Unified Data Access with dlt, from local to cloud
- Adrian Brudaru,
Co-Founder & CDO
A universal interface for your data
What if there was one universal interface to simplify it all?
That’s exactly what dlt
does with its dataset
interface. You can treat your data the same way, no matter where it actually lives or the format it’s in.
A small example
- Let’s assume we have some sample data coming from a dlt source, Hubspot. We load it to local filesystem for some experiments.
import dlt
from hubspot import hubspot
local_pipeline = dlt.pipeline(
pipeline_name="hubspot_pipeline",
destination="filesystem",
dataset_name="hubspot_db"
)
local_pipeline.run(hubspot())
- Example access: We can access this data with SQL or python. Even join it
# Access the dataset from the pipeline
dataset = local_pipeline.dataset()
# Step 2: Access a table as a ReadableRelation
deals_table = dataset.deals # Or dataset["items"]
# Step 3: Fetch the entire table as a Pandas DataFrame
df = deals_table.df()
# Alternatively, fetch as a PyArrow Table
arrow_table = deals_table.arrow()

==================================================

### [PROBLEM 1]
Write out every line of the records below, word for word, without changing anything.
The dlt article and the records have nothing to do with each other.

==================================================

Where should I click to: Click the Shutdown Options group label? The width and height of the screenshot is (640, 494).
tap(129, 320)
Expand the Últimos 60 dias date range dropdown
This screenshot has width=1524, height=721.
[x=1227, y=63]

==================================================

### [PROBLEM 2]
Reproduce the dlt article word for word, from "- Example access: We" down to "arrow_table = deals_table.arrow()".

### [FINAL RESULT 1]
Where should I click to: Click the Shutdown Options group label? The width and height of the screenshot is (640, 494).
tap(129, 320)
Expand the Últimos 60 dias date range dropdown
This screenshot has width=1524, height=721.
[x=1227, y=63]

### [FINAL RESULT 2]
- Example access: We can access this data with SQL or python. Even join it
# Access the dataset from the pipeline
dataset = local_pipeline.dataset()
# Step 2: Access a table as a ReadableRelation
deals_table = dataset.deals # Or dataset["items"]
# Step 3: Fetch the entire table as a Pandas DataFrame
df = deals_table.df()
# Alternatively, fetch as a PyArrow Table
arrow_table = deals_table.arrow()